From first line to last, give the records again word for word and omit the pictures.

TASK DATA section start

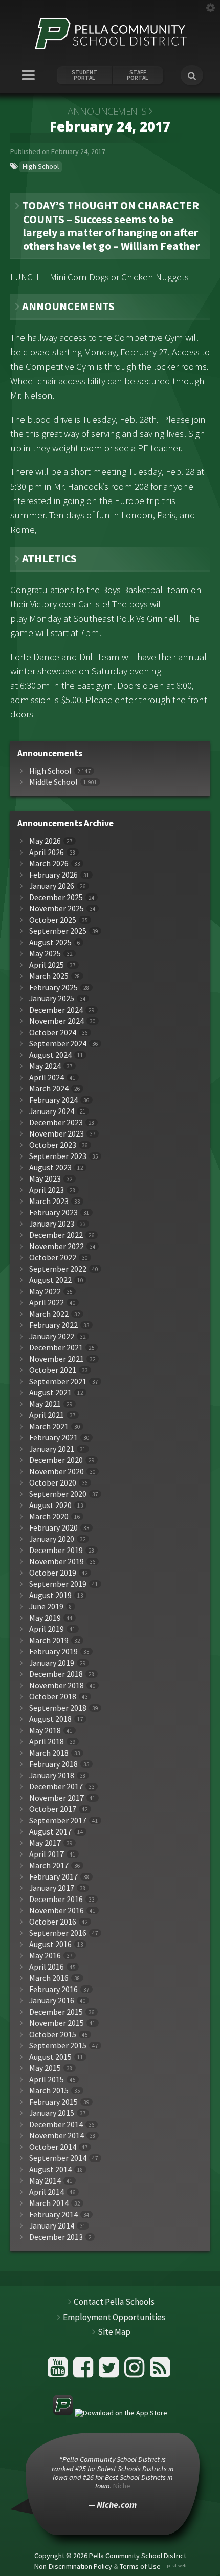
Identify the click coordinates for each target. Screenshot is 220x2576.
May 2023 (45, 1179)
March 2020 (49, 1516)
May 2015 (45, 2068)
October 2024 (52, 1032)
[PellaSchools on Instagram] (135, 2371)
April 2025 (46, 965)
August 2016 (50, 1944)
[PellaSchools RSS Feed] (160, 2371)
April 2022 (46, 1302)
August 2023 (50, 1167)
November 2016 (56, 1910)
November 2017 (56, 1798)
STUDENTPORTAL (84, 75)
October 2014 (52, 2147)
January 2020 (51, 1539)
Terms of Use (140, 2566)
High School (41, 166)
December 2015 (56, 2012)
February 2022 (53, 1325)
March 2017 (49, 1865)
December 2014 (56, 2124)
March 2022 (49, 1314)
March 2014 (49, 2203)
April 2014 (46, 2192)
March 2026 (49, 863)
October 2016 (52, 1922)
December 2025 (56, 897)
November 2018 (56, 1685)
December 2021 (56, 1347)
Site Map (114, 2332)
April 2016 (46, 1967)
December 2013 (56, 2237)
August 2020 (50, 1505)
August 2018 (50, 1719)
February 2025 (53, 987)
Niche (121, 2486)
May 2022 (45, 1291)
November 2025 (56, 908)
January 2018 (51, 1775)
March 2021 (49, 1426)
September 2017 (57, 1820)
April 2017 (46, 1854)
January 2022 (51, 1336)
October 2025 (52, 920)
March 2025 (49, 976)
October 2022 (52, 1257)
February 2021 (53, 1438)
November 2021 (56, 1359)
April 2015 (46, 2079)
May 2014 (45, 2181)
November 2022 (56, 1246)
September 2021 (57, 1381)
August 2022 (50, 1280)
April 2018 (46, 1742)
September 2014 (57, 2158)
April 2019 (46, 1629)
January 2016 (51, 2000)
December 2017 (56, 1787)
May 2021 (45, 1404)
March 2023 (49, 1201)
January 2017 (51, 1888)
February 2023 (53, 1212)
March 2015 (49, 2090)
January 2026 (51, 886)
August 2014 (50, 2169)
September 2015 (57, 2045)
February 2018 (53, 1764)
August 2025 (50, 942)
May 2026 (45, 841)
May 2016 (45, 1955)
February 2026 (53, 875)
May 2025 (45, 953)
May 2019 (45, 1618)
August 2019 (50, 1595)
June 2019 (46, 1606)
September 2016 (57, 1933)
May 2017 (45, 1843)
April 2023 (46, 1190)
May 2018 (45, 1730)
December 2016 (56, 1899)
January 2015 (51, 2113)
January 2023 (51, 1224)
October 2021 (52, 1370)
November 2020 (56, 1471)
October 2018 (52, 1696)
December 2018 (56, 1674)
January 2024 (51, 1111)
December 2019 (56, 1550)
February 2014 (53, 2214)
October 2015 (52, 2034)
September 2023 (57, 1156)
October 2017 (52, 1809)
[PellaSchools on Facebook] (84, 2371)
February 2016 (53, 1989)
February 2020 (53, 1528)
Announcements (107, 111)
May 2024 (45, 1066)
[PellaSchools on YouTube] (59, 2371)
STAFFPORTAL (137, 75)
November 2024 (56, 1021)
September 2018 (57, 1708)
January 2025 (51, 998)
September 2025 (57, 931)
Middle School (53, 782)
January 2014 (51, 2226)
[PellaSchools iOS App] (110, 2412)
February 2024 (53, 1100)
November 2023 (56, 1134)
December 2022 (56, 1235)
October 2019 (52, 1573)
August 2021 (50, 1393)
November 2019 (56, 1561)
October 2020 (52, 1483)
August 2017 (50, 1832)
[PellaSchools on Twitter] (110, 2371)
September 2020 (57, 1494)
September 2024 (57, 1044)
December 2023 (56, 1122)
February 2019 (53, 1651)
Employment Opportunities (114, 2317)
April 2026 (46, 852)
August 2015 (50, 2057)
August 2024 (50, 1055)
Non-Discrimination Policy (73, 2566)
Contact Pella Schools (114, 2301)
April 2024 (46, 1077)
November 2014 (56, 2136)
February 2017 (53, 1877)
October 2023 (52, 1145)
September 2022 (57, 1269)
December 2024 (56, 1010)
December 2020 (56, 1460)
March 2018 (49, 1753)
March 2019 (49, 1640)
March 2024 (49, 1089)
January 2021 (51, 1449)
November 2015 (56, 2023)
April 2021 (46, 1415)
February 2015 (53, 2102)
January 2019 (51, 1663)
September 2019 (57, 1584)
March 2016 (49, 1978)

TASK DATA section end

**OUTPUT:**
Identify the click coordinates for each target. Screenshot is 220x2576.
May 2023 (45, 1179)
March 2020 (49, 1516)
May 2015 (45, 2068)
October 2024 (52, 1032)
[PellaSchools on Instagram] (135, 2371)
April 2025 (46, 965)
August 2016 (50, 1944)
[PellaSchools RSS Feed] (160, 2371)
April 2022 (46, 1302)
August 2023 (50, 1167)
November 2016 (56, 1910)
November 2017 (56, 1798)
STUDENTPORTAL (84, 75)
October 2014 (52, 2147)
January 2020 (51, 1539)
Terms of Use (140, 2566)
High School (41, 166)
December 2015 (56, 2012)
February 2022 (53, 1325)
March 2017 (49, 1865)
December 2014 (56, 2124)
March 2022 (49, 1314)
March 2014 (49, 2203)
April 2014 (46, 2192)
March 2026 (49, 863)
October 2016 (52, 1922)
December 2025 (56, 897)
November 2018 (56, 1685)
December 2021 (56, 1347)
Site Map (114, 2332)
April 2016 (46, 1967)
December 2013 (56, 2237)
August 2020 (50, 1505)
August 2018 (50, 1719)
February 2025 (53, 987)
Niche (121, 2486)
May 2022 (45, 1291)
November 2025 (56, 908)
January 2018 (51, 1775)
March 2021 (49, 1426)
September 2017 (57, 1820)
April 2017 (46, 1854)
January 2022 (51, 1336)
October 2025 (52, 920)
March 2025 (49, 976)
October 2022 (52, 1257)
February 2021 (53, 1438)
November 2021 (56, 1359)
April 2015 (46, 2079)
May 2014 (45, 2181)
November 2022 (56, 1246)
September 2021 (57, 1381)
August 2022 (50, 1280)
April 2018 (46, 1742)
September 2014 (57, 2158)
April 2019 (46, 1629)
January 2016 (51, 2000)
December 2017 (56, 1787)
May 2021 (45, 1404)
March 2023 (49, 1201)
January 2017 (51, 1888)
February 2023 (53, 1212)
March 2015 (49, 2090)
January 2026 (51, 886)
August 2014 (50, 2169)
September 2015 (57, 2045)
February 2018 (53, 1764)
August 2025 (50, 942)
May 2026 (45, 841)
May 2016 (45, 1955)
February 2026 (53, 875)
May 2025 (45, 953)
May 2019 (45, 1618)
August 2019 (50, 1595)
June 2019 (46, 1606)
September 2016 (57, 1933)
May 2017 (45, 1843)
April 2023 (46, 1190)
May 2018 (45, 1730)
December 2016 (56, 1899)
January 2015 (51, 2113)
January 2023 (51, 1224)
October 2021 (52, 1370)
November 2020 (56, 1471)
October 2018 (52, 1696)
December 2018 (56, 1674)
January 2024 (51, 1111)
December 2019 (56, 1550)
February 2014 (53, 2214)
October 2015 (52, 2034)
September 2023 (57, 1156)
October 2017 (52, 1809)
[PellaSchools on Facebook] (84, 2371)
February 2016 (53, 1989)
February 2020 (53, 1528)
Announcements (107, 111)
May 2024 (45, 1066)
[PellaSchools on YouTube] (59, 2371)
STAFFPORTAL (137, 75)
November 2024 (56, 1021)
September 2018 (57, 1708)
January 2025 (51, 998)
September 2025 (57, 931)
Middle School (53, 782)
January 2014 (51, 2226)
[PellaSchools iOS App] (110, 2412)
February 2024 (53, 1100)
November 2023 (56, 1134)
December 2022 (56, 1235)
October 2019 (52, 1573)
August 2021 (50, 1393)
November 2019 (56, 1561)
October 2020 (52, 1483)
August 2017 (50, 1832)
[PellaSchools on Twitter] (110, 2371)
September 2020 (57, 1494)
September 2024 (57, 1044)
December 2023 (56, 1122)
February 2019 (53, 1651)
Employment Opportunities (114, 2317)
April 2026 (46, 852)
August 2015 (50, 2057)
August 2024 (50, 1055)
Non-Discrimination Policy (73, 2566)
Contact Pella Schools (114, 2301)
April 2024 (46, 1077)
November 2014 (56, 2136)
February 2017 (53, 1877)
October 2023 (52, 1145)
September 2022 (57, 1269)
December 2024 (56, 1010)
December 2020 (56, 1460)
March 2018 (49, 1753)
March 2019 (49, 1640)
March 2024 (49, 1089)
January 2021 (51, 1449)
November 2015 (56, 2023)
April 2021 (46, 1415)
February 2015 (53, 2102)
January 2019 (51, 1663)
September 2019 (57, 1584)
March 2016 (49, 1978)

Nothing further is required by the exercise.